In order to maintain full business expensing for all capital investments in Tennessee for corporate/excise tax purposes, state lawmakers will want to act starting next year. Unlike many other states that automatically conform to the federal tax code, Tennessee does not already conform to the federal code’s full business expensing. Whereas businesses operating in other states can immediately deduct capital expenditures in year one, Tennessee law requires capital expenditures to be depreciated over time, sometimes taking up to 15 years to fully deduct the cost. Governor Bill Lee and state legislators could make Tennessee and even more attractive place to do business by taking action in 2023 to provide full business expensing. 

Lucci further notes "Providing full expensing for capital assets is a key tool for both growth and a neutral tax code. And let's remember that we live in a new era of geopolitical competition. Full expensing can help incentivize capital investment and reshoring of critical production to the US."
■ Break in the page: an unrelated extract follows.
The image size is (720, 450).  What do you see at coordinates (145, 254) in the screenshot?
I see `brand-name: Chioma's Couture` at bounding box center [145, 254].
By passing legislation to provide full expensing for capital investments in Tennessee and making it permanent, as HB 2144/SB 2397 would do for R&D expensing, Governor Lee and Tennessee legislators can give the Volunteer State another advantage over the states that currently allow full business expensing but do so through federal tax code conformity and, as such, will see full expensing start phasing out next year in accordance with the TCJA. That, however, is a bridge Tennessee legislators can cross next year. 

The more imperative need is passing HB 2144/SB 2397, which could hit Governor Lee’s desk by this spring. If it does, expect other states to follow suit with similar decoupling legislation. Lawmakers in other states are used to follow Tennessee’s lead when it comes to tax policy, so this will not be an entirely new phenomenon.